Take every line from the data that has the word "node" in it.

- Opening Delimiter -

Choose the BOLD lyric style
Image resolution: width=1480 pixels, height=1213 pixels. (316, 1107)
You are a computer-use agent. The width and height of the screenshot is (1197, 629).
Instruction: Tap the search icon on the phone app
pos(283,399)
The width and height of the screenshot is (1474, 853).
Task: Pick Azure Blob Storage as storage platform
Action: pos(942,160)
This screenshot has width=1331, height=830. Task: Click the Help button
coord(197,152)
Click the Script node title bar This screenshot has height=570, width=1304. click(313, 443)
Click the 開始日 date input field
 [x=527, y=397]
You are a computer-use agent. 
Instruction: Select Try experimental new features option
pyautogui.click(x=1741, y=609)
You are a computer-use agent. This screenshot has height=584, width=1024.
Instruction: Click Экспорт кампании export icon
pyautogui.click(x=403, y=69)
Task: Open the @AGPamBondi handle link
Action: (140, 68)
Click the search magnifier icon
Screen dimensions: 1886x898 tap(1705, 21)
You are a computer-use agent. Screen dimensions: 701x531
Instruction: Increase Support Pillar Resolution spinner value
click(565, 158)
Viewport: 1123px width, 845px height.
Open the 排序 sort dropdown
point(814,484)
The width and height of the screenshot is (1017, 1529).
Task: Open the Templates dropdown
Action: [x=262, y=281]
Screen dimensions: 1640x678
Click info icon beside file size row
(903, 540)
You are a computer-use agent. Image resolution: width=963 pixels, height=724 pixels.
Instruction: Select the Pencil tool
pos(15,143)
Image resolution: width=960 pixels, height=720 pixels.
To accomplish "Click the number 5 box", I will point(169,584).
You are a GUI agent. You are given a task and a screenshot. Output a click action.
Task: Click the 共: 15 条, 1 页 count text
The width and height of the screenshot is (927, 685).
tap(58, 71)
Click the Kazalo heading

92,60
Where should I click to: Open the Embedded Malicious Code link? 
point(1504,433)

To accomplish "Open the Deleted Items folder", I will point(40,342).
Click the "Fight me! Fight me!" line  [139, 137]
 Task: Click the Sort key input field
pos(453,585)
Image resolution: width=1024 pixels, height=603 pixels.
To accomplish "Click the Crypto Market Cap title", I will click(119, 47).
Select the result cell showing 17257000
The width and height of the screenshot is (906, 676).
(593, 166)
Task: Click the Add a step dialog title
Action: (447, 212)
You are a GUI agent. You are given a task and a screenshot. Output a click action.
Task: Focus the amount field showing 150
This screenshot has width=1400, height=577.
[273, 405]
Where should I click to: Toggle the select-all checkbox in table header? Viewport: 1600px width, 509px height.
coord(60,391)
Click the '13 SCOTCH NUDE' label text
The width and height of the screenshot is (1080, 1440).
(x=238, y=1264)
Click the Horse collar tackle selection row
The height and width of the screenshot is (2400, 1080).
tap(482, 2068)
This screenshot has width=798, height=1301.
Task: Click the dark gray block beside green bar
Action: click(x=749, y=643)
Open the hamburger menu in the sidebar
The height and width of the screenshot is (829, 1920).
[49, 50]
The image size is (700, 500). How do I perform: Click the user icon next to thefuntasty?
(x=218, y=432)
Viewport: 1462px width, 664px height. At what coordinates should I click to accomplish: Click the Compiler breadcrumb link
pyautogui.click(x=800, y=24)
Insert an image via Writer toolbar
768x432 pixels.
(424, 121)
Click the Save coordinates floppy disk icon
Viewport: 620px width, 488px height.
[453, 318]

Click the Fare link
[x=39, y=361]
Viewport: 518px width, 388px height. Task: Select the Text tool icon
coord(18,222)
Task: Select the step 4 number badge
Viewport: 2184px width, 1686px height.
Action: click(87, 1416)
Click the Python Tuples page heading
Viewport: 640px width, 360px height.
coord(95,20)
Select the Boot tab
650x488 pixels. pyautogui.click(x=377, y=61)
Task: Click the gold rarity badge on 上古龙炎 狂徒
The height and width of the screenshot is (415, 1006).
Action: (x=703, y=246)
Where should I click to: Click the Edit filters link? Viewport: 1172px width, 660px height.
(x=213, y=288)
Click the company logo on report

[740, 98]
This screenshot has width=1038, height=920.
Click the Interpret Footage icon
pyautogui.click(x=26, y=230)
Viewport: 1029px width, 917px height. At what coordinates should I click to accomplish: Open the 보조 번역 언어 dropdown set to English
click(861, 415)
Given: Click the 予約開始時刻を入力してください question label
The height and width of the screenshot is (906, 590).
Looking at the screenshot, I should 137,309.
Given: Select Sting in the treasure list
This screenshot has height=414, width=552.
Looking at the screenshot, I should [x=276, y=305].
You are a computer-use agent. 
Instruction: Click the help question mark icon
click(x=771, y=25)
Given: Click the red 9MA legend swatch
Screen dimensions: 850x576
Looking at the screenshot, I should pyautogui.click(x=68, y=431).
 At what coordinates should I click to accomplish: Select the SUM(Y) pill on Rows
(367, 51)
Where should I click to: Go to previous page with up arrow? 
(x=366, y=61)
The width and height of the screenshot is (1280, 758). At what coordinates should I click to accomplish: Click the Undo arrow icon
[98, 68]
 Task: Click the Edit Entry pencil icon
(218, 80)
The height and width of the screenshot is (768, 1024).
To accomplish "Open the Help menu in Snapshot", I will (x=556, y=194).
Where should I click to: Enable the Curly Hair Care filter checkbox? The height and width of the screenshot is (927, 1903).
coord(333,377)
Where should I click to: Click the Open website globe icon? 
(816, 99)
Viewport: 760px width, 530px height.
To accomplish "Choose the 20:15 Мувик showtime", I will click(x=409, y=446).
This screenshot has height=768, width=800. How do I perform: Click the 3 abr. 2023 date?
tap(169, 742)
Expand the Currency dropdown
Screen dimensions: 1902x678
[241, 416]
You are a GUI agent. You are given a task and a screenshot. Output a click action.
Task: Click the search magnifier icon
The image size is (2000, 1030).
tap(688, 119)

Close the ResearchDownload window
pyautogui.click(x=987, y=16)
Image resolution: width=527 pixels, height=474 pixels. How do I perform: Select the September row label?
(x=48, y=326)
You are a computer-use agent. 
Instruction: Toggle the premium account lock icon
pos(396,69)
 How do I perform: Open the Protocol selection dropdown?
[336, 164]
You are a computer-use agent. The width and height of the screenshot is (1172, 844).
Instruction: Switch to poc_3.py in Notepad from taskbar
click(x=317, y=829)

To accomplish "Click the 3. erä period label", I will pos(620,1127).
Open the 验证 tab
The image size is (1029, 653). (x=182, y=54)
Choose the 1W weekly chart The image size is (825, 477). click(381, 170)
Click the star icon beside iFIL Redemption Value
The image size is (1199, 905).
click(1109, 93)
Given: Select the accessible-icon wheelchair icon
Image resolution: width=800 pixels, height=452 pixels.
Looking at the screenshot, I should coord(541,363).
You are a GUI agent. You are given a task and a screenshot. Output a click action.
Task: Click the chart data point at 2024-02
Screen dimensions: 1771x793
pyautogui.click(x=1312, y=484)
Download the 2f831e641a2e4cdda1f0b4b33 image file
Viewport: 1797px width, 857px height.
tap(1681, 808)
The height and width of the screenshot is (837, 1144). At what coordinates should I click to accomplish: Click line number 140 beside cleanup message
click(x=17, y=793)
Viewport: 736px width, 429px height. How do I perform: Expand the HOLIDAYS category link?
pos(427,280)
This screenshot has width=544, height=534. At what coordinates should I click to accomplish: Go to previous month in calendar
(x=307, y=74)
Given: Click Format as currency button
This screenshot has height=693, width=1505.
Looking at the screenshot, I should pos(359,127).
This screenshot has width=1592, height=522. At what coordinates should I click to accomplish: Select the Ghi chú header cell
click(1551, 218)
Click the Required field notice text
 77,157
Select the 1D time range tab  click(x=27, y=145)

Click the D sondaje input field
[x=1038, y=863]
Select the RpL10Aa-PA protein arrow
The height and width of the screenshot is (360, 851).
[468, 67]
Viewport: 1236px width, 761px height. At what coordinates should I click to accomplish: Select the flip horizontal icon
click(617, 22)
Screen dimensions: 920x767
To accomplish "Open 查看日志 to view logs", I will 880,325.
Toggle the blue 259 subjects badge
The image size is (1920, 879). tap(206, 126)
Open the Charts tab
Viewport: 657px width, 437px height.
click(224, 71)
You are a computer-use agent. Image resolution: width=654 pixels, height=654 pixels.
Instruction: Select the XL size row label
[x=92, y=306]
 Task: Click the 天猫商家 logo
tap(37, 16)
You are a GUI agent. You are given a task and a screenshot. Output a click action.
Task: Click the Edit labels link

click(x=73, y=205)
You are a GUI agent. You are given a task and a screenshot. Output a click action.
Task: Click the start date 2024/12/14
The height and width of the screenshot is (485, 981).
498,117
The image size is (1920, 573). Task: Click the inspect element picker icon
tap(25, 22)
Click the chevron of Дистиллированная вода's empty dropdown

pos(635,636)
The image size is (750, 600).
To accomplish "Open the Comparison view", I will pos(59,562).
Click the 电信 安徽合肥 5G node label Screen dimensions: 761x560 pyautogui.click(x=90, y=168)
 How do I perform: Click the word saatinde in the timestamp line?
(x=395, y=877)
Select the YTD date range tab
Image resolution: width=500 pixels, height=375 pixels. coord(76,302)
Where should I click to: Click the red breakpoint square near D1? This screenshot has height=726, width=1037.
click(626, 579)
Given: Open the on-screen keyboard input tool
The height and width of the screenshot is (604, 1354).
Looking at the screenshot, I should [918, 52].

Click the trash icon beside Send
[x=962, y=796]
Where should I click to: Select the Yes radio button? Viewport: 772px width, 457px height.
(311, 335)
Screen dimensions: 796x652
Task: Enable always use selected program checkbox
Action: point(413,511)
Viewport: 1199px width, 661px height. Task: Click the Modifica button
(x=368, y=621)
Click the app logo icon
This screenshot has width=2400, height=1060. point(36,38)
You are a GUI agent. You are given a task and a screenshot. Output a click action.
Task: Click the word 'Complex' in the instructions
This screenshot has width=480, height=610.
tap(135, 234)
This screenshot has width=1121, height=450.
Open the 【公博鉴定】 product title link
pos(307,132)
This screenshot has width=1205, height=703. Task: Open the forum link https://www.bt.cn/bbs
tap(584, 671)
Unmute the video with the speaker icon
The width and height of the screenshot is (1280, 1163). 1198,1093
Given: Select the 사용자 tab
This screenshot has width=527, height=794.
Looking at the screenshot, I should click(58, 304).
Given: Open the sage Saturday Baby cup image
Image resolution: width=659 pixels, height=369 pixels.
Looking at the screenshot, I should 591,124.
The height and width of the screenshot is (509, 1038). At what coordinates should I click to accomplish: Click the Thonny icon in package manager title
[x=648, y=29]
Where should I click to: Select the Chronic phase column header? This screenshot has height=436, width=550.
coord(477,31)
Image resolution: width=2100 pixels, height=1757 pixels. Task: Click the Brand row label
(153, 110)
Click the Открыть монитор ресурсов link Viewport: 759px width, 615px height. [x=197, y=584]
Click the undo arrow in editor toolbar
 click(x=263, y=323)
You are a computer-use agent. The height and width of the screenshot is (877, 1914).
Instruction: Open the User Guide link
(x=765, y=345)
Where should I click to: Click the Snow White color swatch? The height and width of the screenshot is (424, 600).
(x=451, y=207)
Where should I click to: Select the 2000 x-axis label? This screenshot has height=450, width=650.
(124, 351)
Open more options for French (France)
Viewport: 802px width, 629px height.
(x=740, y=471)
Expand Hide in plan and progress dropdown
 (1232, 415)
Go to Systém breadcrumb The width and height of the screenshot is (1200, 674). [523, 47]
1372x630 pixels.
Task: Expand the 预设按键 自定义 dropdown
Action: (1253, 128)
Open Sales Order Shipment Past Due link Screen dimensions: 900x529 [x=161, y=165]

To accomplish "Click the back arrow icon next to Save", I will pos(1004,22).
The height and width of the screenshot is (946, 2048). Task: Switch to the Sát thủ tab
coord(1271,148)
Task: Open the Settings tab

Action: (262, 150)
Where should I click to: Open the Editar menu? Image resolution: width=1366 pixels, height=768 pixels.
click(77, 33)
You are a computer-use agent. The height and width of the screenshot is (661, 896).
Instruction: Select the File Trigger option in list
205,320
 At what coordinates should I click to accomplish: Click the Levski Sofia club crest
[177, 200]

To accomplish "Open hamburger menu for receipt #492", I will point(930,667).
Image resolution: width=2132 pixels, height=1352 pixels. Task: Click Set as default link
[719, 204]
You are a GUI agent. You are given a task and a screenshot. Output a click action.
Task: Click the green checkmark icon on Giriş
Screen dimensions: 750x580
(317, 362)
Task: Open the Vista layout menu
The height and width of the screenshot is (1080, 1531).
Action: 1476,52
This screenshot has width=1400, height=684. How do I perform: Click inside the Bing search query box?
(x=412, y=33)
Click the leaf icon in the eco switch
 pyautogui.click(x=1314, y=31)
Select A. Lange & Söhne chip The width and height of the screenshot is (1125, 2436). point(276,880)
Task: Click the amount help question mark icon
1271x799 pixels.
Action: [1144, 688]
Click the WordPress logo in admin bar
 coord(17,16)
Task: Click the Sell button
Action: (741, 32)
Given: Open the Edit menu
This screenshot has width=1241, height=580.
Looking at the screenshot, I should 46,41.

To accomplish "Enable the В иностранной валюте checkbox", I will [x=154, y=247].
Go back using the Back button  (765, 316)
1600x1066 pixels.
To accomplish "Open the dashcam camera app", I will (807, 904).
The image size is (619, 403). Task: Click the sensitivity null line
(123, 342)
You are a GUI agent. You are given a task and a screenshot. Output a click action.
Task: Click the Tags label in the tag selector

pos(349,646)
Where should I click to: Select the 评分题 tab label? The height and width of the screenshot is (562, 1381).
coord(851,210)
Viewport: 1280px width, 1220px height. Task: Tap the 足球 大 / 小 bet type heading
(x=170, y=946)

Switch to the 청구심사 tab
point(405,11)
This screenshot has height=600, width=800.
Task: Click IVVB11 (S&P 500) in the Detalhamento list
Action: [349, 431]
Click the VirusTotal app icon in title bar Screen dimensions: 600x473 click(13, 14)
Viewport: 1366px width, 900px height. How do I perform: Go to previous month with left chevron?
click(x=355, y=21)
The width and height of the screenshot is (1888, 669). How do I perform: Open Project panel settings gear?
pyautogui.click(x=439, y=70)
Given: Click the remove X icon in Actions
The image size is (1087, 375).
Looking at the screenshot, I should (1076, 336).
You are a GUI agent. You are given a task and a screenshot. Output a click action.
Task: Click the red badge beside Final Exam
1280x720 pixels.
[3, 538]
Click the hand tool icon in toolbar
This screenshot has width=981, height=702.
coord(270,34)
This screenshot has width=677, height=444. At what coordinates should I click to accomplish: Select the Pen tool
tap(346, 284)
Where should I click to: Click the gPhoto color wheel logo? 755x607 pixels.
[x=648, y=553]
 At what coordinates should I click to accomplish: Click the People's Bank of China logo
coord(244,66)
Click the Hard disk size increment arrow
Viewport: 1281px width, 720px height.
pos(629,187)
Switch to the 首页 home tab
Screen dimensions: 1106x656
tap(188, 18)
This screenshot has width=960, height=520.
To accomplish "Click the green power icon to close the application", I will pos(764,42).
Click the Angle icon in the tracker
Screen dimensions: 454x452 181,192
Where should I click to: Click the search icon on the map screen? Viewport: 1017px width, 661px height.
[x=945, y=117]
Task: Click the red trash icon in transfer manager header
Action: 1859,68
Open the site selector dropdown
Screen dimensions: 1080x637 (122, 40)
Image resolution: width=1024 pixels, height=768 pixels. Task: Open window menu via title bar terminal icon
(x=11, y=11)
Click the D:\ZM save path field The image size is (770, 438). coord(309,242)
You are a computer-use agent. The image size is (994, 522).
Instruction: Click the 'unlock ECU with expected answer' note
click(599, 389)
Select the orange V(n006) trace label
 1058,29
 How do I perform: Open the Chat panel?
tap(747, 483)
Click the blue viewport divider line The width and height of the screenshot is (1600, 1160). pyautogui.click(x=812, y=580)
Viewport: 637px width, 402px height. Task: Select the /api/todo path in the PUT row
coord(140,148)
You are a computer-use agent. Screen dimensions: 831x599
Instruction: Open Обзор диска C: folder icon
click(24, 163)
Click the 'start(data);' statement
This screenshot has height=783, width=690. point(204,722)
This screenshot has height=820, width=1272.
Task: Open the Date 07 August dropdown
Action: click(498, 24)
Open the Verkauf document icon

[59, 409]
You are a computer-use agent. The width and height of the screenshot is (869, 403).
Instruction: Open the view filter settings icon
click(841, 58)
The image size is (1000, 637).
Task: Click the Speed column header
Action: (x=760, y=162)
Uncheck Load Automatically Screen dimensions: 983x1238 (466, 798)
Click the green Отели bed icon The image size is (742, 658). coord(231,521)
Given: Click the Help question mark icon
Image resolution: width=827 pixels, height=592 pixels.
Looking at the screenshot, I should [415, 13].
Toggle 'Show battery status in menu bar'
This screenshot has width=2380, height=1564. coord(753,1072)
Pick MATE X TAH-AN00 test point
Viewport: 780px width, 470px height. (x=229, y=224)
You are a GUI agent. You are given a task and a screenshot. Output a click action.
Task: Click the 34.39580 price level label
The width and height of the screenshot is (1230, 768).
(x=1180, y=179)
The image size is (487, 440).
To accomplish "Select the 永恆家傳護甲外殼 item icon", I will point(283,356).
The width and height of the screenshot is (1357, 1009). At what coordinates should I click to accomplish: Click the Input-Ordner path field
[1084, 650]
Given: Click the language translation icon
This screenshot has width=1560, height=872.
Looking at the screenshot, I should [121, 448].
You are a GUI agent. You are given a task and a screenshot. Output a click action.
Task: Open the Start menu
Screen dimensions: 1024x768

- Closing Delimiter -

### Response below
Click the Script node title bar This screenshot has height=570, width=1304. click(313, 443)
Click the 电信 安徽合肥 5G node label Screen dimensions: 761x560 pyautogui.click(x=90, y=168)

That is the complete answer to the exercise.